Jackson Pollock's Mistress Ruth Kligman Claims 'Red, Black & Silver' Is The Artist's Last Painting
2012-08-27 08:33:26 未知
An art battle has been brewing over the past twenty years, centered on a small geometric painting purported to be the last work of American artist Jackson Pollock. Titled "Red, Black & Silver," the painting is owned by Pollock's former mistress, Ruth Kligman, who claims that the piece was produced in 1956, months before the artist's death in the same year. But in a dramatic tug-of-war between Kligman and the Pollock-Krasner Foundation, the potential masterpiece has been the object of doubt, and art experts are still unable to validate its authenticity.

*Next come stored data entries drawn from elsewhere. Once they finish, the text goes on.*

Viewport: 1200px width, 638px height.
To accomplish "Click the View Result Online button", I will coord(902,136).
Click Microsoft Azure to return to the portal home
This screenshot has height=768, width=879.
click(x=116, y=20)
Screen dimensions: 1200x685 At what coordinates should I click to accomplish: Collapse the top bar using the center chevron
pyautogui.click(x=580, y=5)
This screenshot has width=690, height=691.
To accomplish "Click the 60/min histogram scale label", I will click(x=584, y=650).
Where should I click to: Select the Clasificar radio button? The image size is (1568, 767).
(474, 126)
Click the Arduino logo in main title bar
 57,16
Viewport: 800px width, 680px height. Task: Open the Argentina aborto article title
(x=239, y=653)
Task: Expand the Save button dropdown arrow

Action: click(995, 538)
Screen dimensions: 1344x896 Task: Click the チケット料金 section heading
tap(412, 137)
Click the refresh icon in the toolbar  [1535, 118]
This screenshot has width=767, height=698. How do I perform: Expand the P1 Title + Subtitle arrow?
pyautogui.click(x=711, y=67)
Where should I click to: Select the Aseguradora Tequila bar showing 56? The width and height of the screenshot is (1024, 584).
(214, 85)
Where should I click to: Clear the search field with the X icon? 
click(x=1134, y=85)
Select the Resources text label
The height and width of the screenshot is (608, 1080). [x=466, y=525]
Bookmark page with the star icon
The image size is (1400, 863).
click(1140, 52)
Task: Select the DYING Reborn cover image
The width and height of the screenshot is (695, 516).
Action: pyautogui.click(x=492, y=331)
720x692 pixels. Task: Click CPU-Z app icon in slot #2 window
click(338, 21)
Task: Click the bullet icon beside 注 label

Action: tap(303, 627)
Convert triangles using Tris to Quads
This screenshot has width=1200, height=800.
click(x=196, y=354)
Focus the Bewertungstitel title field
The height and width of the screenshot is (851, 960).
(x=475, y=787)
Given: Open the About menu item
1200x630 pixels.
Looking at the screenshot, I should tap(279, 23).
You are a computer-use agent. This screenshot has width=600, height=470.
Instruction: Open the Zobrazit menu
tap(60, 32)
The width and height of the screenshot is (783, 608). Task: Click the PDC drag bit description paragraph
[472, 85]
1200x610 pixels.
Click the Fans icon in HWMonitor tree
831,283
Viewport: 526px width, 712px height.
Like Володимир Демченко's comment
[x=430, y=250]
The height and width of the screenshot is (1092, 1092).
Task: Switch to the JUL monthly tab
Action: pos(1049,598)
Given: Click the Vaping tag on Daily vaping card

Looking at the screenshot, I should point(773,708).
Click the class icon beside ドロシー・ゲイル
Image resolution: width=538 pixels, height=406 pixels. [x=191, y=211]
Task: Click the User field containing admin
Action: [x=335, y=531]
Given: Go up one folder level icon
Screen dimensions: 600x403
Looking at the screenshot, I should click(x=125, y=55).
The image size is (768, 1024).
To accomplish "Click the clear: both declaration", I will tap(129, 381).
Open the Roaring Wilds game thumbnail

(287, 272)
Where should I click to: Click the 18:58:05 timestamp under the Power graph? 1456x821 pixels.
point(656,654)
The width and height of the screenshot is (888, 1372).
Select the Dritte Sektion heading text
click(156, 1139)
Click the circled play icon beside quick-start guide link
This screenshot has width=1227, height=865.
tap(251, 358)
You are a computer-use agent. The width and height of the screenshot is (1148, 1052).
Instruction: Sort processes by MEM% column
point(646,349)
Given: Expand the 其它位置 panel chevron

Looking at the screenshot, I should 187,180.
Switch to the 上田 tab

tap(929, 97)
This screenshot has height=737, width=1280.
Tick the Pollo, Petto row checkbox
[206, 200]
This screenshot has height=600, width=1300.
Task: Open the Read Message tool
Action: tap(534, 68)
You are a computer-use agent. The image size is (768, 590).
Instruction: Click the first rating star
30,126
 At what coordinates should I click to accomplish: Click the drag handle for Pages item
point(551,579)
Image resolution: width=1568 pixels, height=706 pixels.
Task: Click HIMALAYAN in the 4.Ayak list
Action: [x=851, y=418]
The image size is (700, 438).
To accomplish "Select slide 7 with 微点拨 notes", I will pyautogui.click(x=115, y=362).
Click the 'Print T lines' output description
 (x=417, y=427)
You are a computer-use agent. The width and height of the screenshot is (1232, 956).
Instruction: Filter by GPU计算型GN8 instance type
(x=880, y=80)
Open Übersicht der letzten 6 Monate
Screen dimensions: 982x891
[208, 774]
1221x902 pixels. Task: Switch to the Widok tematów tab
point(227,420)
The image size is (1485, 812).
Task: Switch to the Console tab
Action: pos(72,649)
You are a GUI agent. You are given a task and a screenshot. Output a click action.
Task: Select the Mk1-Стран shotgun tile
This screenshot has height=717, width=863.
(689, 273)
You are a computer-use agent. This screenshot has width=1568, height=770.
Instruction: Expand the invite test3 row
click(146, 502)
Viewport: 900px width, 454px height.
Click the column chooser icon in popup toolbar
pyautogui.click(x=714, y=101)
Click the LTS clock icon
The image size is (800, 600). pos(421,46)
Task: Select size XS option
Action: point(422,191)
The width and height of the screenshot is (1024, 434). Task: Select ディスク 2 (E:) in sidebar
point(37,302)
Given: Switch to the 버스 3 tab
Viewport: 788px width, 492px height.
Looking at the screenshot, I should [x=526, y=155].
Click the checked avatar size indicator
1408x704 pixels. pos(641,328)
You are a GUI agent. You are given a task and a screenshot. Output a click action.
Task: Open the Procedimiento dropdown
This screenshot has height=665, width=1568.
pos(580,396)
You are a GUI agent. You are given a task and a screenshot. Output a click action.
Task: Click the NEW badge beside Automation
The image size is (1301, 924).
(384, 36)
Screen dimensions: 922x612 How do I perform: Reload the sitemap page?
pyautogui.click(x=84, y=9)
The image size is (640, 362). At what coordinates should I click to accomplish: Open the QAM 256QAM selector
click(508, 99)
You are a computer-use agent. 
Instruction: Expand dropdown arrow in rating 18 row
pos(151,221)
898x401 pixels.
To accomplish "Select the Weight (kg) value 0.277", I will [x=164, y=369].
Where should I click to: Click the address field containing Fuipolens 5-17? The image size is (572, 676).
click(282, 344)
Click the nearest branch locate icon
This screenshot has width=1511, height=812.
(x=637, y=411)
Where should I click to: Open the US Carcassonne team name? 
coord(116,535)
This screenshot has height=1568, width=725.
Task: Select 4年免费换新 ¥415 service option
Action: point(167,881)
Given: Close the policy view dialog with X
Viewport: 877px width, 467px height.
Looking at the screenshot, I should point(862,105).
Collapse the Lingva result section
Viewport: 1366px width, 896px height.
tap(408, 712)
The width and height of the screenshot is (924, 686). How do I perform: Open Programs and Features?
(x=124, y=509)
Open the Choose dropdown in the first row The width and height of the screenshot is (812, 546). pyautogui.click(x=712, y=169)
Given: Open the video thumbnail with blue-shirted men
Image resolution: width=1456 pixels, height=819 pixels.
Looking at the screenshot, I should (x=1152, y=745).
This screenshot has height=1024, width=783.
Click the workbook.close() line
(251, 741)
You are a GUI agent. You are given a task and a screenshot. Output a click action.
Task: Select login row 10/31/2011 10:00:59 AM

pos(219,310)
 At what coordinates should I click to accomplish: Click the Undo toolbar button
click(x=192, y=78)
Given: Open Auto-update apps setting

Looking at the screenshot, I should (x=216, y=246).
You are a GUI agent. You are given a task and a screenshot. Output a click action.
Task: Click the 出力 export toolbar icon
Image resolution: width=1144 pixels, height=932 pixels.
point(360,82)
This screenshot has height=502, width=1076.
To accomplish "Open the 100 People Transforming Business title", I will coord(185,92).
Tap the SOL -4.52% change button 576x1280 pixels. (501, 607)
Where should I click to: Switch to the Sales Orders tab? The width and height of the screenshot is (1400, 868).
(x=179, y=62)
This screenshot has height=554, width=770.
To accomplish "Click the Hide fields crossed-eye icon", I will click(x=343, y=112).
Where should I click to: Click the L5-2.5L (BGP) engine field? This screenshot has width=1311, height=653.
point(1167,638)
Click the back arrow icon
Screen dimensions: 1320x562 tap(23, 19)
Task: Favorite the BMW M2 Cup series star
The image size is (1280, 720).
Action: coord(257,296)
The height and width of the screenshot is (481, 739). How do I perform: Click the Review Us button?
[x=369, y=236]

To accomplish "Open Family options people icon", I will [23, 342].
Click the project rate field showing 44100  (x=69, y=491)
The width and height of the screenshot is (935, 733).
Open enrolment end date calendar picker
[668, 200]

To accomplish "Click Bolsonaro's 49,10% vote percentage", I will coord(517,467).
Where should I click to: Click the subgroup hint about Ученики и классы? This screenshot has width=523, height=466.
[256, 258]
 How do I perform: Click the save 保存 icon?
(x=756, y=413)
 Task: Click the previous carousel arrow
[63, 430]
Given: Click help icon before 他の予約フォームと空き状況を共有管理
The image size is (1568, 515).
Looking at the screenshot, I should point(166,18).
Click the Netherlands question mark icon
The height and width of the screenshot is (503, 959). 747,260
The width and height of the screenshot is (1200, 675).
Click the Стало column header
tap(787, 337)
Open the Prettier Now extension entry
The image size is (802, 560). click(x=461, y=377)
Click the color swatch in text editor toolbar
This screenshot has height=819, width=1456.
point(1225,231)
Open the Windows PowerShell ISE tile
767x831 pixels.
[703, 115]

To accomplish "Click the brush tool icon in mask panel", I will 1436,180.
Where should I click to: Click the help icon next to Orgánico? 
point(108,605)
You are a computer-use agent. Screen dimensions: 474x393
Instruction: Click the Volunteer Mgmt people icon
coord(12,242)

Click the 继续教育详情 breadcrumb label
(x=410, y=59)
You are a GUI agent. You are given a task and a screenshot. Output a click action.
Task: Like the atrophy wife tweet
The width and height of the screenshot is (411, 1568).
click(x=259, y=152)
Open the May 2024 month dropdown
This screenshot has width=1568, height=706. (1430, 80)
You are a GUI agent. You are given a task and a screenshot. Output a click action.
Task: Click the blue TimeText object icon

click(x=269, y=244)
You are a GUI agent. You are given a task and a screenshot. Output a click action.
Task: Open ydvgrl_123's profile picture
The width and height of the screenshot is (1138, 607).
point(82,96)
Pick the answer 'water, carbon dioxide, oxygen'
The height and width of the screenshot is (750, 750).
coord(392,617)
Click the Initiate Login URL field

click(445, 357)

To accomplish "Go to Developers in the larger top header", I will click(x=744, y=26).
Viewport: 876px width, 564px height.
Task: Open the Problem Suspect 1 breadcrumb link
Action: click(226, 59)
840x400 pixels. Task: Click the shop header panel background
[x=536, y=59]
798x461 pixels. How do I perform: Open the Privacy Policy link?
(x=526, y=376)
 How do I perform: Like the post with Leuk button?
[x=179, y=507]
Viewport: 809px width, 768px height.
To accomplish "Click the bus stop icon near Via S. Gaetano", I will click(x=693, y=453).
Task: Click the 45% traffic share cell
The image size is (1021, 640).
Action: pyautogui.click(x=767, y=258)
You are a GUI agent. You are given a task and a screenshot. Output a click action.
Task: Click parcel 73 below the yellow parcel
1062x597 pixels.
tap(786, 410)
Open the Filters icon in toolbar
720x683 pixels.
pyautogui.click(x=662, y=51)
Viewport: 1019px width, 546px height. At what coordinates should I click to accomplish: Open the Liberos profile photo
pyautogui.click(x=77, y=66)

This year, in the wake of Kligman's death and the run-up to Pollock's 100th birthday, the still-unauthenticated painting is set for auction courtesy of Phillips de Pury in New York City. In a recent Vanity Fair article released online today, Leslie M. Blume explores the ongoing controversy surrounding Pollock's supposed last work, detailing Kligman's intimate relationship with the famed painter and the various sides of the "Red, Black & Silver" saga:
"'Red, Black & Silver' is the last painting ever created by Jackson Pollock. That is, if Ruth Kligman, Pollock's mistress during the last year of the artist's life, is to be believed. Famous in art circles -- or notorious, depending on whom you ask -- Kligman claimed that Pollock created the small canvas as a love gift to her just weeks before the car crash that killed him, in 1956. Kligman had been in the car, too; she was the accident's sole survivor. The nickname 'death-car girl,' bestowed upon her by poet Frank O'Hara, haunted her for the rest of her life."